## Passage
I have so many passwords.
And sites keep making the requirements more and more complex. Mixed case, numbers, etc.
I already use LastPass and such but still, I wish we could get to a point where there was some better way to verify identification.
Make a master password, or a just a few main ones....
I've been converting all my passwords to just a few select ones. It makes password management SOOOO much better
I agree. The worst, imo, are the ones that are generated for you using some long string of characters that are impossible for my aging brain to memorize.
User names are almost as bad. I had to make over eight different tries on one site just to come up with one that wasn't in use according to the site. I ended up using a suggested one. Registering at a site can be such a pain that I often just pass on it.
I keep all my "frivolous" passwords (I have about 10, all with different requirements) in a single text file on my desktop. This is then encrypted and locked with a single password that is a long (as passwords go) but easy to remember sentence.

## Exercise directions
In the password discussion, where does one person keep their "frivolous" passwords?

## Supplied records

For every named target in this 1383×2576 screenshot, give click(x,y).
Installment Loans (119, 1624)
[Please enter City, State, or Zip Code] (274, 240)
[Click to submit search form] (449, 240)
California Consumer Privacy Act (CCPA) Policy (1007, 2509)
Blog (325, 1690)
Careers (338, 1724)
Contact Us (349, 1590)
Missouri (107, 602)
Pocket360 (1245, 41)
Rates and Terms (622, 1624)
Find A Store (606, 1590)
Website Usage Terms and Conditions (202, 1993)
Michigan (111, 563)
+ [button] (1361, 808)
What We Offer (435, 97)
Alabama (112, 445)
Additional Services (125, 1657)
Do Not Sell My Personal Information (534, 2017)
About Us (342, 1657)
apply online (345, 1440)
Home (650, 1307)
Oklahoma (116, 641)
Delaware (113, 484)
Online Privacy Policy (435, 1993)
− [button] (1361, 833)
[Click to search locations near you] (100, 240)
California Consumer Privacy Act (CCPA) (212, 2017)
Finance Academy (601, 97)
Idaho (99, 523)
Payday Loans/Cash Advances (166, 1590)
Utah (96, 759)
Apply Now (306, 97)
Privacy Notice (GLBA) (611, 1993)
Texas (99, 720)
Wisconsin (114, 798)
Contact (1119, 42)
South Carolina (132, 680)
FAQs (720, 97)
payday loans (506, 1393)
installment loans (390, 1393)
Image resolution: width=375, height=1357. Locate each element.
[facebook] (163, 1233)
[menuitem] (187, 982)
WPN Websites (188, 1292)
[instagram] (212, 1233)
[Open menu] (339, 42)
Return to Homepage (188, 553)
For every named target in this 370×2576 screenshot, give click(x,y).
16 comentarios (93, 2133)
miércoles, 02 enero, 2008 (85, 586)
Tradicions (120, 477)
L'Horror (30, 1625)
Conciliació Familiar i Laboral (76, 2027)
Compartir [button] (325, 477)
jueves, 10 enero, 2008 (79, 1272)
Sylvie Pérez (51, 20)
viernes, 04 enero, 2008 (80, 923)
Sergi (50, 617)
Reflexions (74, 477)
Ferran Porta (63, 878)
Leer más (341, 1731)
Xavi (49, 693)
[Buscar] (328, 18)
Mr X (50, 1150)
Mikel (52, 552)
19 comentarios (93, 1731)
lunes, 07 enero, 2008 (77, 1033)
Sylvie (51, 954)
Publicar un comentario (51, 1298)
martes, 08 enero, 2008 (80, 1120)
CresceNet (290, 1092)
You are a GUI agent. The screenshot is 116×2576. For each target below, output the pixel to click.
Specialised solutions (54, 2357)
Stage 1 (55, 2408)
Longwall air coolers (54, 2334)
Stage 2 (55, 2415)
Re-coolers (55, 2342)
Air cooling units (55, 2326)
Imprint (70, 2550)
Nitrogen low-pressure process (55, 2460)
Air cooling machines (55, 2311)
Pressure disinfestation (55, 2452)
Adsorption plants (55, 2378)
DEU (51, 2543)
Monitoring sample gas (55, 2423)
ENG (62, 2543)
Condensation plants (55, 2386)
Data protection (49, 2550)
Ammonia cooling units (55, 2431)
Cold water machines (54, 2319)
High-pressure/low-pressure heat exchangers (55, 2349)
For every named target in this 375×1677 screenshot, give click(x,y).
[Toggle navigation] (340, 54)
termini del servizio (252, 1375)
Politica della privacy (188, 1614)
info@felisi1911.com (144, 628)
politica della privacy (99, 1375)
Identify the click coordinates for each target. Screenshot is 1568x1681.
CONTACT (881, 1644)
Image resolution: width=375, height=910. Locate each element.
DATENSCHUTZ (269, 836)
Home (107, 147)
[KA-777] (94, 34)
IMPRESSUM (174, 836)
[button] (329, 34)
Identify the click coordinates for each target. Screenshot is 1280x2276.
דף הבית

## Reply
In a single text file on their desktop, encrypted and locked with one password.